Philosophy 1

Do you know yourself, and what would it mean to do so?
What does it mean to ‘examine your life’?
What is the fundamental character of life on this earth – and does it even make sense to talk this way?
What is desire?
Does life have a purpose?
Do we do things for reasons?
Why do we want what we want?
Are you good? What would it mean, to be a good person?
Can you be good if you just set your mind to it?
What does it mean to be a true friend?
Is there philosophy in the Bible?
Doesn’t the Apostle Paul talk about being ruined by philosophy?

These are some of the one-hundred-or-so questions, raised by ancient thinkers (Jews, Greeks, and Christians), that we will study in this course.

We will look at the most enduring answers given to these questions by the greatest thinkers in the Western tradition up to the end of the Apostolic period. We take seriously the contribution of the New Testament as further ancient thinking addressed to the answering of these questions. (This will draw us into consideration of many central issues in philosophy: truth, justice, love, causation, the soul, politics, the individual, reason, etc.)

WHO NEEDS PHILOSOPHY?

It may be apparent, then, that the purpose of this course is to furnish students with philosophical resources for the living of their lives. But why not put it in the way the ancient world put it?

Do people need ‘philosophical resources for the living of their lives’? No. They simply need to know the truth, know what can be known, about the most basic questions of life.

The knowledge we study is knowledge of life — practical knowledge, as relevant to daily life as knowledge of the seasons is relevant to farming. We need to see the world as it is simply because not to do so is to be at risk of making dangerous miss-steps in life.

And isn’t it true that today many people are at risk? Their education entirely ignores these questions — as if they were the ‘concerns of philosophers’, or as if the answers we naturally give to What is desire and What is a friend were perfectly trustworthy.

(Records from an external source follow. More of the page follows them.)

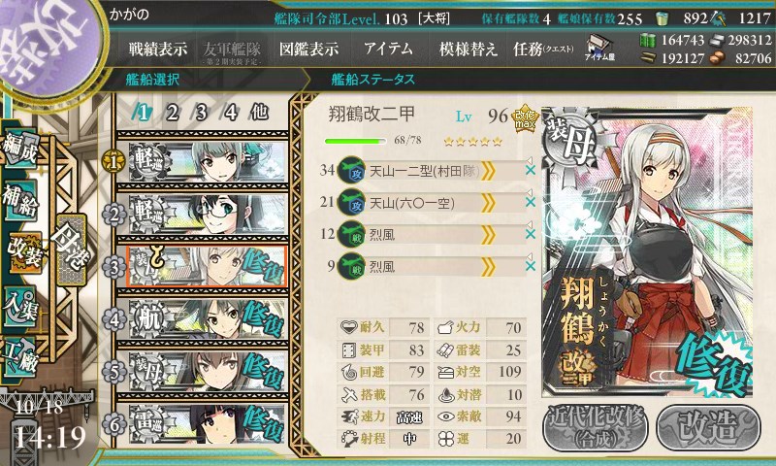The image size is (776, 466).
Task: Remove 天山(六〇一空) with its X mark
Action: pos(531,202)
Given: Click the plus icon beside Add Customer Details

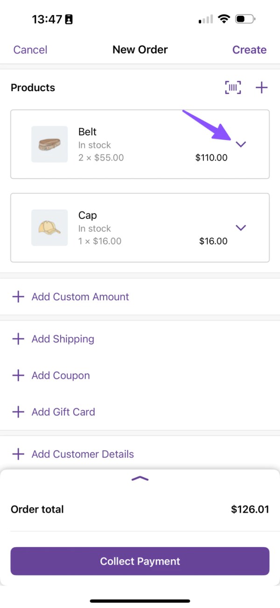Looking at the screenshot, I should pos(18,454).

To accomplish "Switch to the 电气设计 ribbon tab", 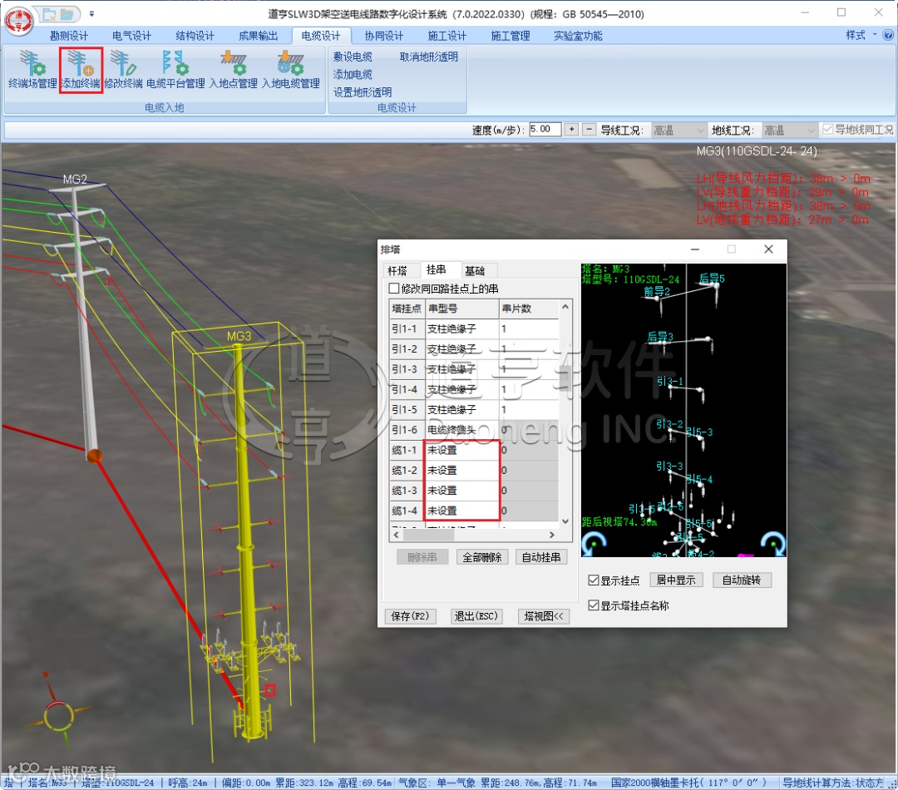I will pyautogui.click(x=131, y=36).
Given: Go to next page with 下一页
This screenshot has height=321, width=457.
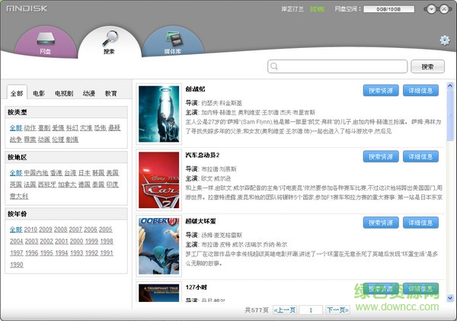Looking at the screenshot, I should point(337,310).
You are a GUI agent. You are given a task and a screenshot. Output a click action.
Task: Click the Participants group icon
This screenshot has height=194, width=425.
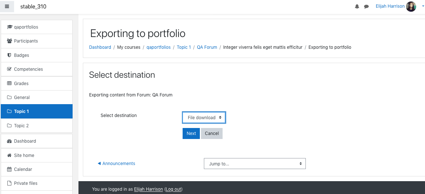click(10, 41)
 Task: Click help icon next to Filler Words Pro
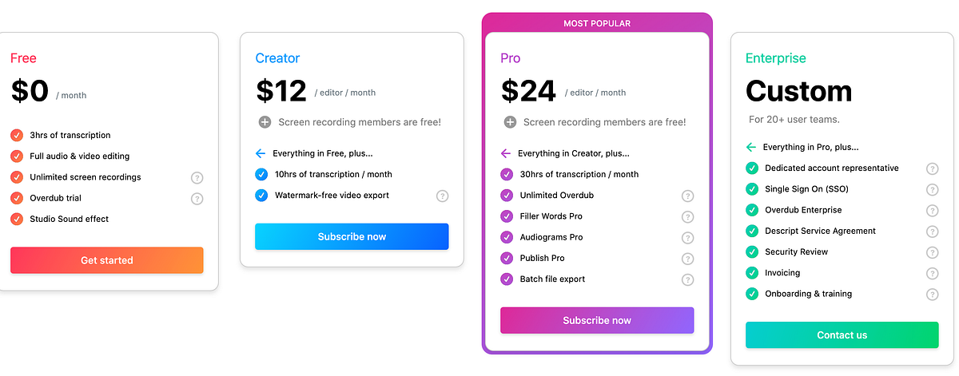click(687, 216)
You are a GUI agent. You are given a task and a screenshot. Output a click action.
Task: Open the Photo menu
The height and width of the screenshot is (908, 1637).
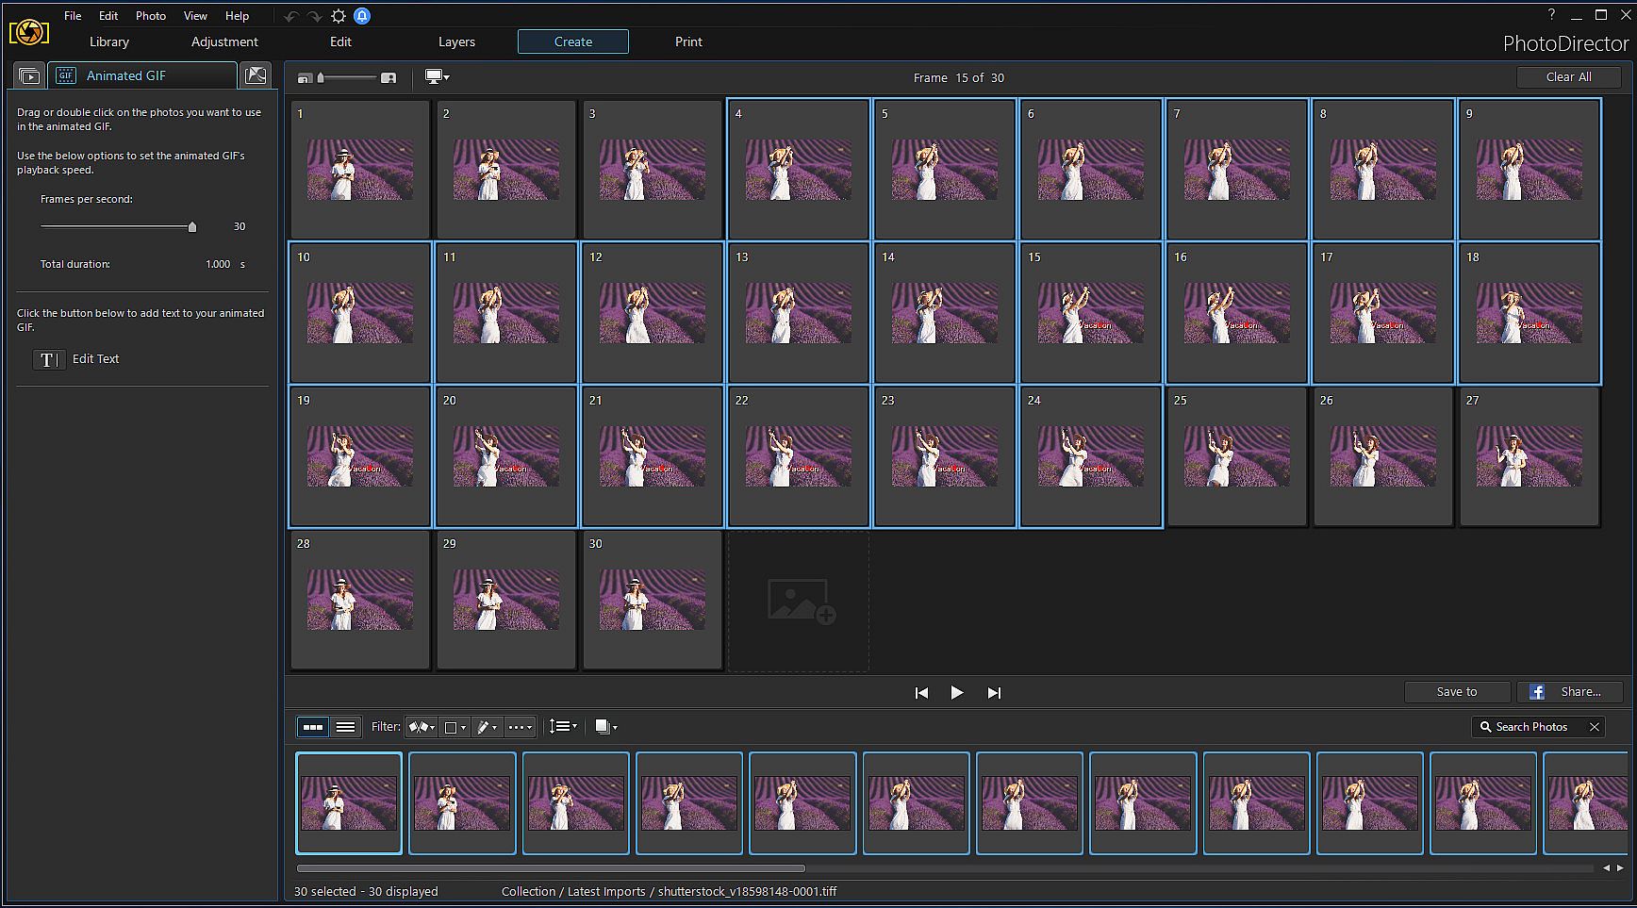click(x=150, y=16)
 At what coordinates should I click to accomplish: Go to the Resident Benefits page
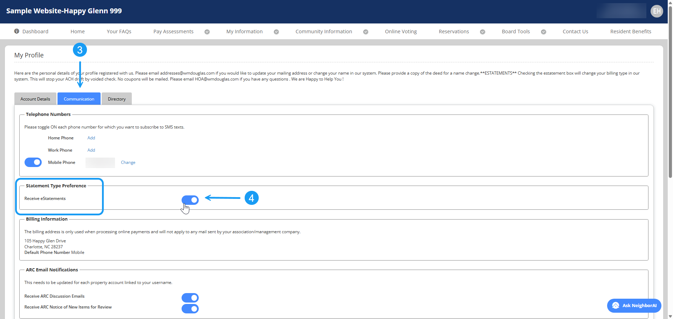pos(631,32)
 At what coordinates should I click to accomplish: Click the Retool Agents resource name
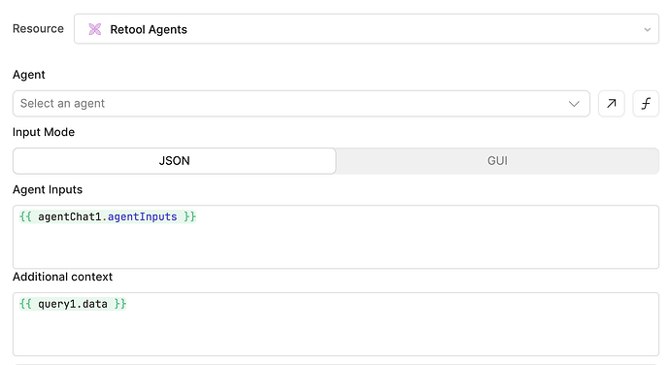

But they are not trustworthy, since they are generally the answers furnished by the prevailing culture, filtered by a modern world-view that has turned against the Christian tradition and its wisdom, the wisdom of the ancients.

WHO WE STUDY

The texts and thinkers to be considered in this term are the book of Ecclesiastes, Socrates, Plato, Aristotle, Stoicism, and the authors of the New Testament, including Jesus, who like Socrates wrote nothing but taught much about these very questions.